Samhain in Ireland, is it really celebrated?
As millions of children and adults participate in the fun of Halloween on the night of October 31st, few will be aware of its ancient Celtic roots in the Samhain (Samain) festival. In Celtic Ireland about 2,000 years ago, Samhain was the division of the year between the lighter half (summer) and the darker half (winter). At Samhain the division between this world and the otherworld was at its thinnest, allowing spirits to pass through.
Bonfires – Fires of Bones
An outdoor activity was the lighting of a bonfire – literally a “fire of bones”, the unused remains of slaughtered animals were hygienically disposed of. In days of old a rather alarming spectacle followed – once only the embers were glowing, mainly males snatched smoldering pieces and started throwing them at each other. Trying to avoid being hit at the same time. The origins of this “sport” or “ritual” are totally obscure, though it has been branded pagan. Today’s bonfires rarely contain bones, and embers are not snatched from them – but added tyres and (in the Republic at least illegal) fireworks make them unforgettable if only for the stench and noise.

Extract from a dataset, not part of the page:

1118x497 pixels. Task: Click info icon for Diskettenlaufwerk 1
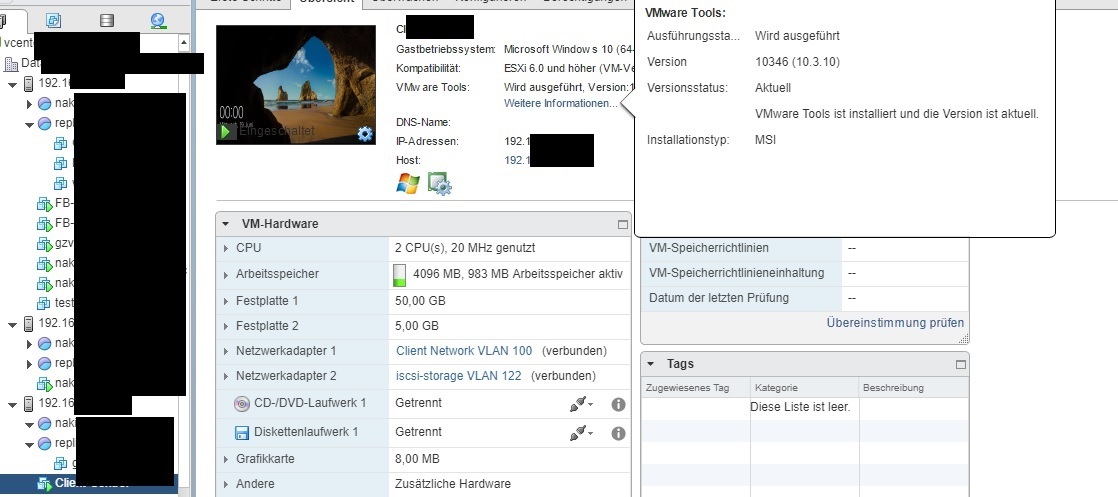(618, 433)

“Threatening” the occupants with often nonsensical rhymes they asked for food and drink – which was happily provided. The young men were commonly called “guisers”, “vizards”, hugadais or buachaillí tuí. In Kilkenny and other areas a láir bhán (“white mare”, a man in a horse costume) led the procession. The carrying of lanterns seems to have been almost universal in contrast, every young man had a carved turnip with a candle to illuminate the way and to scare onlookers. This might have been the origin of the “Jack O’Lantern”. If you want to make your own, simply get a turnip and treat it as you would a pumpkin. After a few minutes you will notice a certain difference – unless you resort to power tools, carving a lantern from a turnip will take a lot of effort and strength.
Other Wanderers in the Night
According to folklore you may encounter other beings out and about as well. Ghosts, ancestors, the pooka – all held at bay by light. And should the light prove insufficient people made sure to confuse any malevolent “others” by dressing strangely. Bonfires, ghosts, lanterns, undead, costume, mischievous spirits – all the ingredients of a modern Halloween are there.